US program to ease childhood obesity
Numbers of obese and overweight children have more than tripled among American children in the past 30 years, according to the US Center for Disease Control.
From schools in local communities all the way to the White House, people are looking at ways to change this situation and help children learn how to live healthy lives. Our correspondent, Priscilla Huff, takes a look at one program in Washington, DC.
This vegetable garden does not look like much now in the cold winter season, but for the students at Elsie Whitlow Stokes Community Freedom Public Charter School, it's a special place.
Gabrielle McCarley-Lewis, student, said, "I like to plant the vegetables."
Gabby is one of the students who helped plant the carrots and broccoli and even the lettuce that has ended up on their lunch tables - and she's learned a lesson.
Gabrielle McCarley-Lewis said, "well, I didn't like carrots at first, but a lot of people told me it would help my eyesight and at first I had to wear glasses when I was in fourth grade but, I eat carrots and it helped."

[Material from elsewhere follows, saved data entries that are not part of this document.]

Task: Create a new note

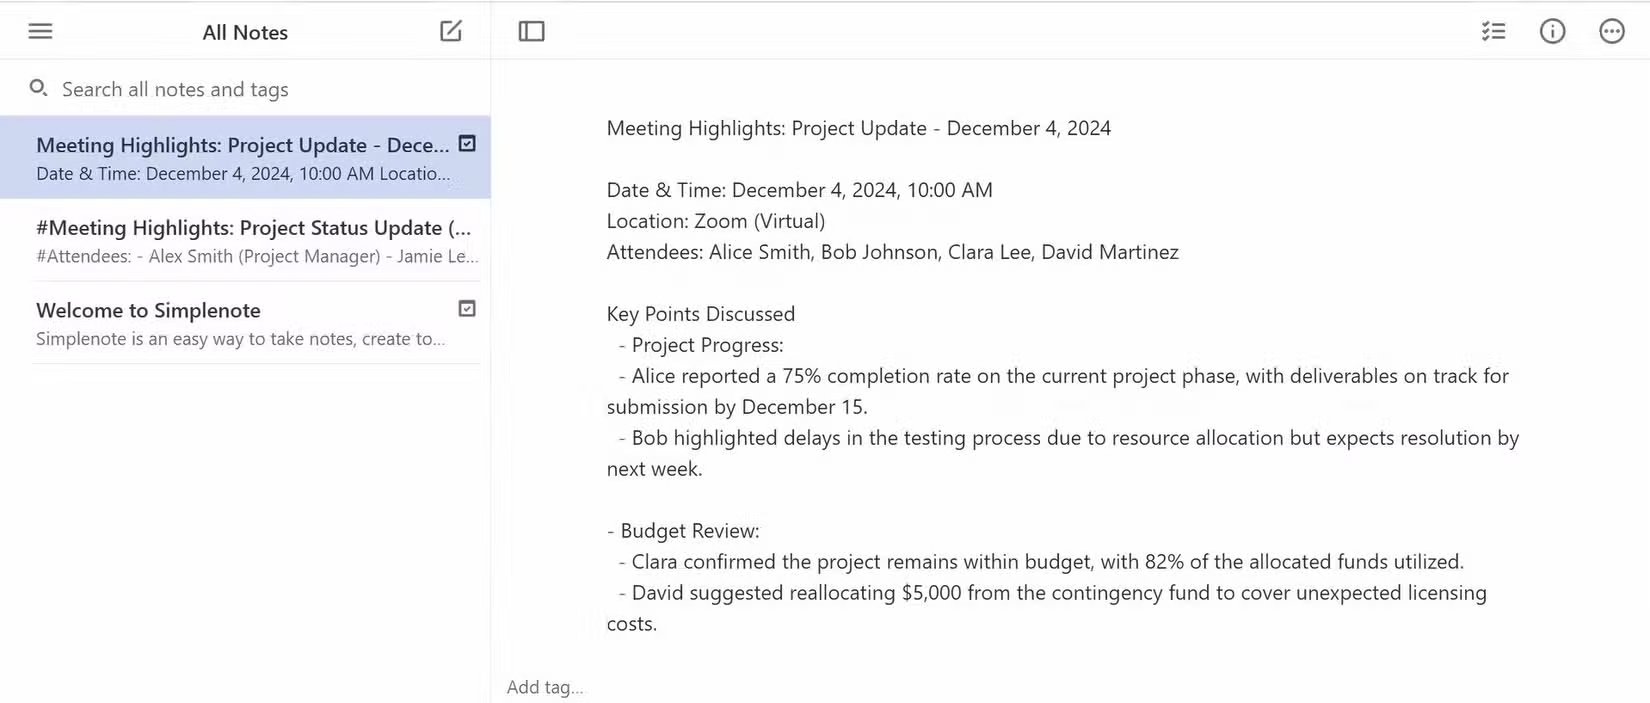Action: point(451,31)
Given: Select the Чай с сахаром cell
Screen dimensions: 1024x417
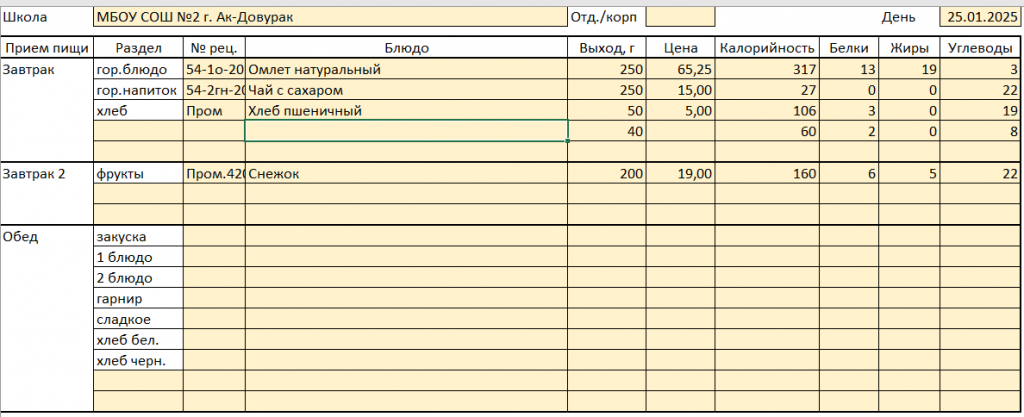Looking at the screenshot, I should coord(406,91).
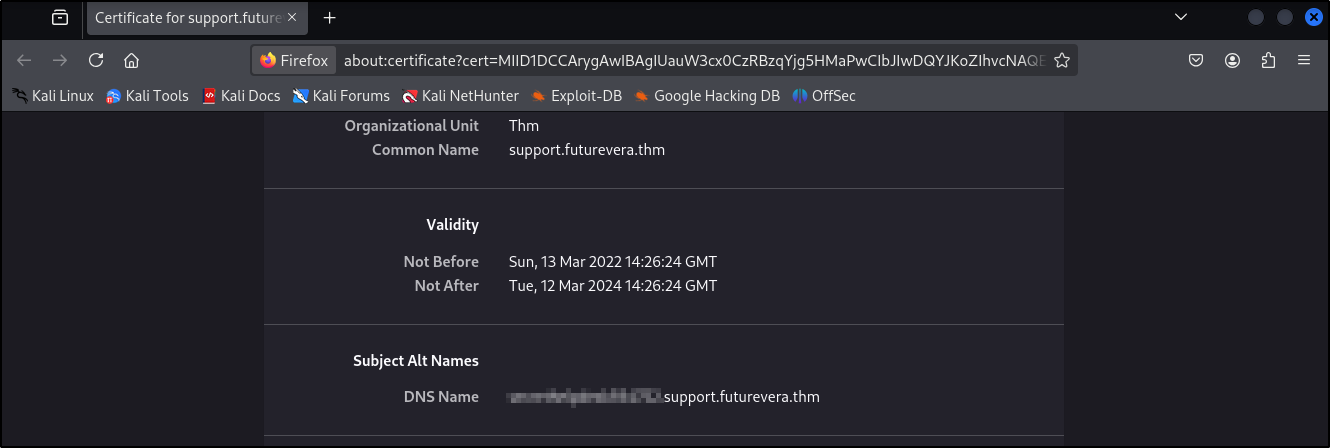1330x448 pixels.
Task: Open the Pocket save icon
Action: 1195,60
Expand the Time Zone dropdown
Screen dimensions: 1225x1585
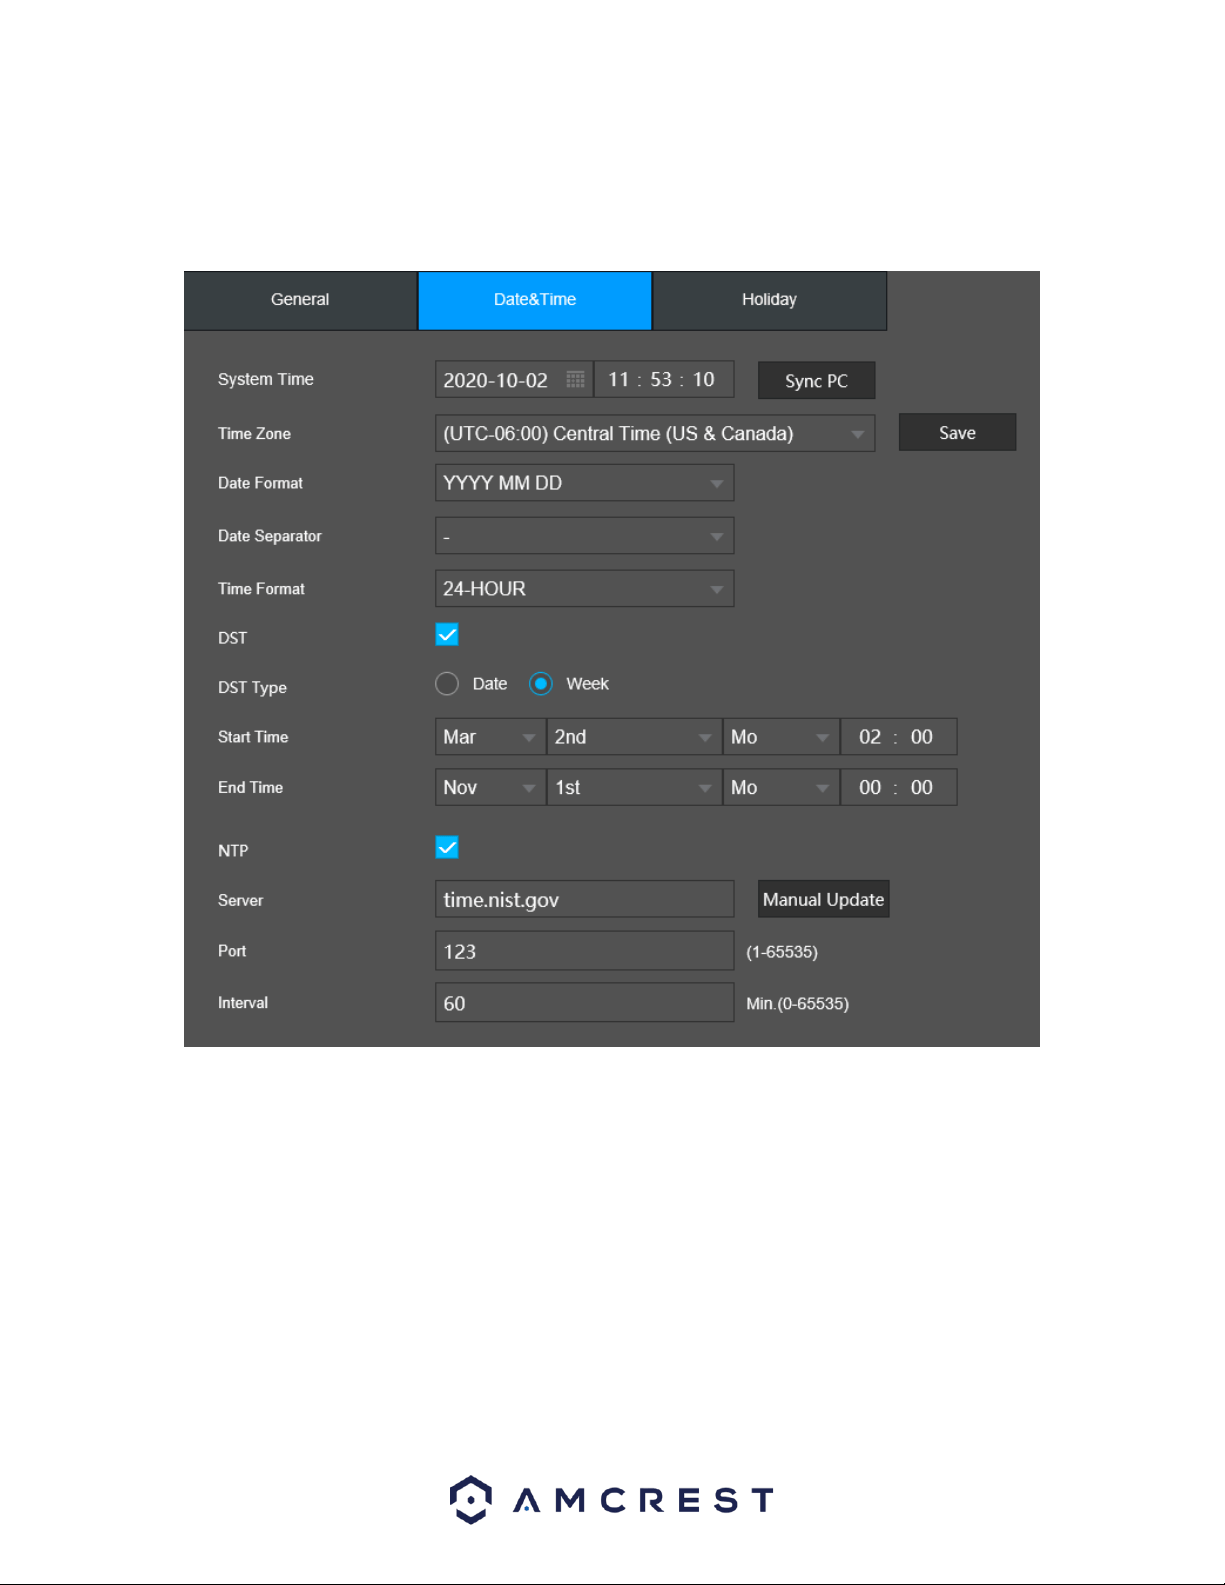coord(655,433)
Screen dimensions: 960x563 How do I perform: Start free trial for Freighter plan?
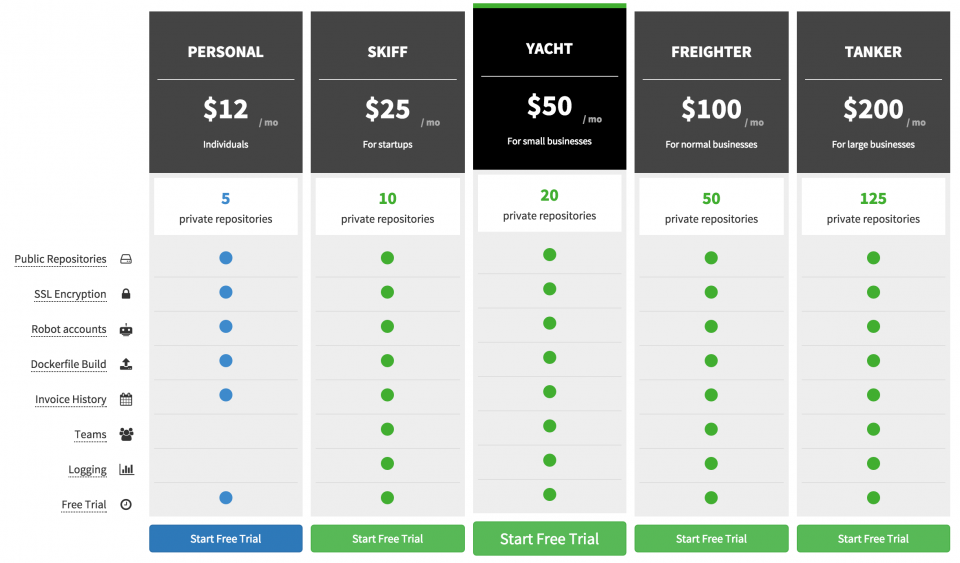(711, 538)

The students at the school gobble up the fresh salads available to them.The salad bar is part of a larger program at the school to teach healthy eating.The vegetables grown in the garden by the students become part of the meals served to the school, all cooked fresh...unlike the fast food and processed meals so readily available around America.
Linda Moore, Elsie Whitlow Stokes, Community Freedom Public Charter School, said, "We prepare only fresh foods in the meals that we have here. We do nutrition education here and health education in the classroom, so that students understand the relationship between what they eat, and how healthy they are."
The program at Stokes Charter School serves a few hundred students in Washington, DC., at a time when around one in three American children is considered overweight or obese.
When the hungry boys and girls at the charter school line up for lunch, the students are excited in ways that would surprise adults.
Lisa Dobbs, Elsie Whitlow Stokes Community, Freedom Public Charter School, said, "And, all of our vegetables, y'know, kids will come up and say, I LOVE CAULIFLOWER!! and you'll thinking, really? here have some more! But they eat everything, all that stuff, they eat chickpeas, black beans, they eat broccoli."
The public schools of Washington are changing who cooks school lunches and what goes in them to help children learn to love vegetables.
Brian Macnair, chief development office, DC Central Kitchen, said, "AND, Another 3500 meals a day to seven DC public schools, which is a new pilot project, to serve healthy, from scratch meals to public schools."
Research shows, if healthy foods, such as fruits and vegetables, are readily available, children will eat them, and that's better for them.
CCTV's Pricilla Huff said, "Experts strongly support efforts to get children to eat more fruits and vegetables because if a child is overweight at age 12, there's a 90 percent chance they will be an obese adult an explanation for why two-thirds of American adults are considered overweight."